For her, the challenge was greater because from the very beginning Ferreira chose to also incorporate signature flavors, such as Port wine, Earl Grey, curd cheese with figs and white chocolate and matcha, not as popular among clients. “But of course we never cease to serve the classics, such as pistachio, stracciatella and chocolate,” she emphasizes.

Gradually, she realized that, although they didn’t have the same commercial appeal as the classics, these flavors helped create an interest among a more particular niche audience, which allowed her to differentiate herself in the city’s food scene.

With the boom in tourism in Porto and more popularity among locals, Gelataria Portuense gradually began to attract more attention. “We gained great exposure through social media. We had a customer who came from Hawaii, and said she came from the airport straight to the ice cream shop because she already followed us on Instagram,” Ferreira says. “We have many international customers, from Australia to Brazil, and other European countries [as well].”

But during the pandemic, she realized that her business had gained affection also among the locals. Upon announcing that she was delivering gelato, she saw a massive turnout from the townspeople to help keep the ice cream shop going through the tough months. “It was more than word of mouth,” says Ferreira, about the sense of community that Porto still has for being a relatively small city.

This sense is also very present in her daily work, as she tries to buy from local producers, such as the strawberries from a former engineer who decided to dedicate himself to agriculture in recent years. “I always try to have seasonal products, mainly in the case of fruits. Getting to know the producers allows me to work with the best and freshest they have,” she explains.
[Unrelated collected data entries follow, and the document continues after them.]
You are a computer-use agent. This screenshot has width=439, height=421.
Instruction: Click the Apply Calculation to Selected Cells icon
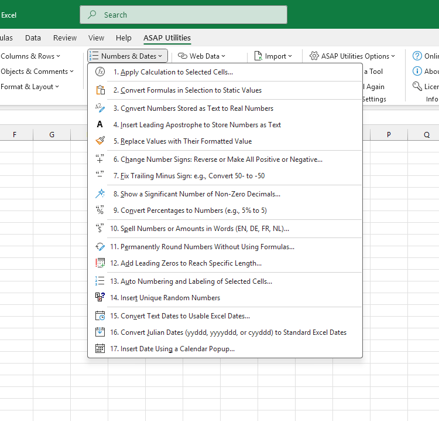click(100, 72)
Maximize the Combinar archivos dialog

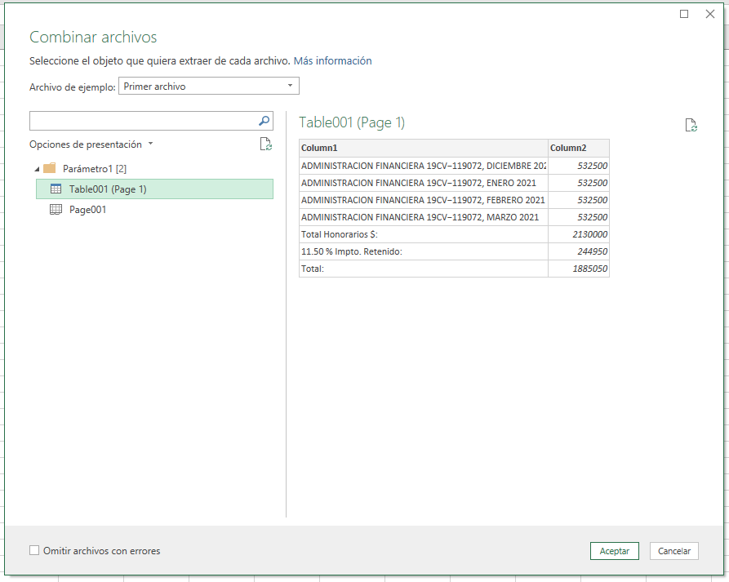684,14
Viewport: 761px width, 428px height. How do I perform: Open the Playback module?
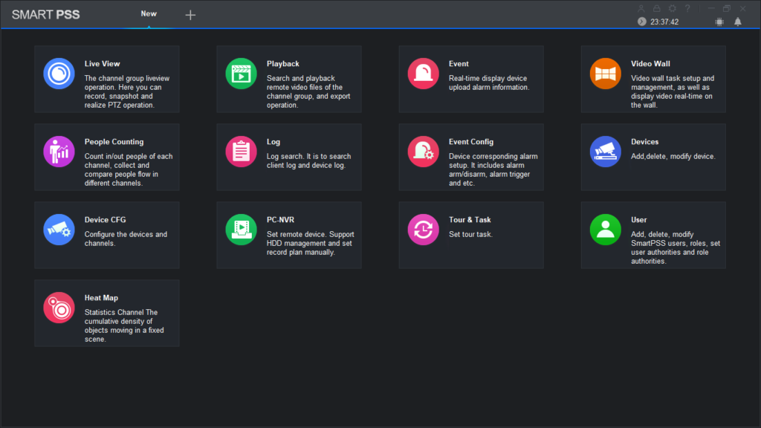point(288,79)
But that doesn’t mean Ferreira doesn’t also have eyes for the world. In 2018, she started a project known as Volta ao Mundo (“‘Round the World”) for which she created gelatos based on recipes from different countries, such as Austria (from a typical Viennese cake made with apricot jam), France (such as crème brûlée) and England (with rhubarb and Guinness beer).

This year, a new route across the globe included countries such as the United States, Mexico and Brazil. “I created the project as a pretext to investigate products and flavors. I am passionate about ice cream culture and, through this investigation, I allow myself to study flavors that are often unknown to me, to understand how I can reinterpret interesting gelatos,” she explains.

This dedication has also earned Ferreira many partnerships, as other chefs in the city recognize the quality of the ice cream she produces. Today, some of the flavors created by Gelataria Portuense are on the menus of famous restaurants (such as Grutra and ODE) and hotels (like Mercury and Palacio Batalha) in the area. “It’s an honor when renowned chefs ask me to create a gelato for their menus, because I think of my gelatos as proper dishes made from scratch and with the best products,” she explains. The impact of her work in the small space on Rua do Bonjardim, where she keeps her laboratory of frozen delights at the back, has gone beyond the city’s borders as well. A famous ice cream shop in Germany, Antipodean Gelato, proposed an exchange with Ferreira. She reproduces one of their recipes in Porto, and they do the same with a flavor developed by her in Frankfurt.

As for her next Portugal-inspired flavor? “I’m thinking of a pastel de nata gelato. I’ve never made it, and I don’t know if the recipe can work,” she says. “But I really like a challenge.”